**TASK PROMPT:**
Scan the entries line by line and return those with "computer".

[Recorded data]

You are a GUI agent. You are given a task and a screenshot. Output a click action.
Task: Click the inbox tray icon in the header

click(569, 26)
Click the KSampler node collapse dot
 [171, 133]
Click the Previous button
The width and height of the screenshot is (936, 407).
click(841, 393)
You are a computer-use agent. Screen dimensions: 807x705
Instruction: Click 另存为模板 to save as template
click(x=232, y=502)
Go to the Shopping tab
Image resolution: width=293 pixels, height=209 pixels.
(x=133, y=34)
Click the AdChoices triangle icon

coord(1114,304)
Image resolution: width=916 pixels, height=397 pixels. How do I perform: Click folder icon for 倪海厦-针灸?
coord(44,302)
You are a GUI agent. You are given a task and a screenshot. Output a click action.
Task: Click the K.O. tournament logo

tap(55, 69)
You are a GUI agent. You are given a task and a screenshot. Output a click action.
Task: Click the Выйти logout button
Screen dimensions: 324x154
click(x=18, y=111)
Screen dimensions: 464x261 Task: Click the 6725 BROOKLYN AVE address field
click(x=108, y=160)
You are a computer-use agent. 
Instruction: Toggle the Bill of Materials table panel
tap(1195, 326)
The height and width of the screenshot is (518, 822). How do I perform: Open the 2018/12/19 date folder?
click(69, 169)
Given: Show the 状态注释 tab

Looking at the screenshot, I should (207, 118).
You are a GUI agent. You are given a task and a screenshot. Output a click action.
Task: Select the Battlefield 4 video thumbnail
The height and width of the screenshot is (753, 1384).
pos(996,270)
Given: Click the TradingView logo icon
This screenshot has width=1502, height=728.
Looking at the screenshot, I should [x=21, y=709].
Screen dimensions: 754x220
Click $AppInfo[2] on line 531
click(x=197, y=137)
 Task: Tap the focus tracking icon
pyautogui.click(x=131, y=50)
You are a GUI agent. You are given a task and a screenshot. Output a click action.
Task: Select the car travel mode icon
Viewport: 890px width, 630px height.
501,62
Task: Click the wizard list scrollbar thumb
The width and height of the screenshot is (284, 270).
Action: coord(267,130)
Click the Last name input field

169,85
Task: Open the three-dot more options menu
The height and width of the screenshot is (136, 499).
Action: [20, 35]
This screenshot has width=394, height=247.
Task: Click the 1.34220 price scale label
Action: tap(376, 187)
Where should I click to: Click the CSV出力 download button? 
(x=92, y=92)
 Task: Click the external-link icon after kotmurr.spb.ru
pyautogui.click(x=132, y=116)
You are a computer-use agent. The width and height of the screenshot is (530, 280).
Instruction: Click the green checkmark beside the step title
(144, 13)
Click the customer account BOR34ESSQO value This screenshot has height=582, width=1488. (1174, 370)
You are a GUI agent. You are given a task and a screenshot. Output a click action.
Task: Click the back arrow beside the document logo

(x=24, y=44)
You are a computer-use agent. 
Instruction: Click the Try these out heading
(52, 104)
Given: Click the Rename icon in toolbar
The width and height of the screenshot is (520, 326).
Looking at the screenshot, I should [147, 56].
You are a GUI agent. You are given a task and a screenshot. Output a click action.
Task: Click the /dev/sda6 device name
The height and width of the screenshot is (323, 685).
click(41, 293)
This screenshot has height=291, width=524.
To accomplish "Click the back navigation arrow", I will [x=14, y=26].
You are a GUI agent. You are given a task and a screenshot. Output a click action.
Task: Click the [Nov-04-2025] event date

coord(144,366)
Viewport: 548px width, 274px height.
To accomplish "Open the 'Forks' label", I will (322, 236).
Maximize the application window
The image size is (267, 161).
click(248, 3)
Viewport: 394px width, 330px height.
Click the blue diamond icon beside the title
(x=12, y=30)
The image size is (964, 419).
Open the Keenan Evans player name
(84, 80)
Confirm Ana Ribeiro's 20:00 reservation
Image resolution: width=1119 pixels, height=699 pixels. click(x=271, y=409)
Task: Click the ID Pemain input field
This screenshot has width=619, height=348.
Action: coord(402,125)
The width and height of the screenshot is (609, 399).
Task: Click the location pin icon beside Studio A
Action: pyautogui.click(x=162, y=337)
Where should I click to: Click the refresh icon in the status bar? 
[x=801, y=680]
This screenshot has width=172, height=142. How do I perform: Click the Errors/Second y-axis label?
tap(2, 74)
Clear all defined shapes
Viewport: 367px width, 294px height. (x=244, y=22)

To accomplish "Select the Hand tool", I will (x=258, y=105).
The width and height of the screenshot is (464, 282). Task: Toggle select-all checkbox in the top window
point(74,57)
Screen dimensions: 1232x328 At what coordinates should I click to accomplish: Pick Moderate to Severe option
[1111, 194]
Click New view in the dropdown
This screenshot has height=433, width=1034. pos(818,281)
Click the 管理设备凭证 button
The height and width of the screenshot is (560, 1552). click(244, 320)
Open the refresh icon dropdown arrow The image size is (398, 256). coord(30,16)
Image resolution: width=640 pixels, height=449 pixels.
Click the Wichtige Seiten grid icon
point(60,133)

**ANSWER TO THIS PROBLEM:**
You are a computer-use agent. Screen dimensions: 807x705
You are a computer-use agent. 
You are a computer-use agent. The width and height of the screenshot is (530, 280).
You are a computer-use agent. 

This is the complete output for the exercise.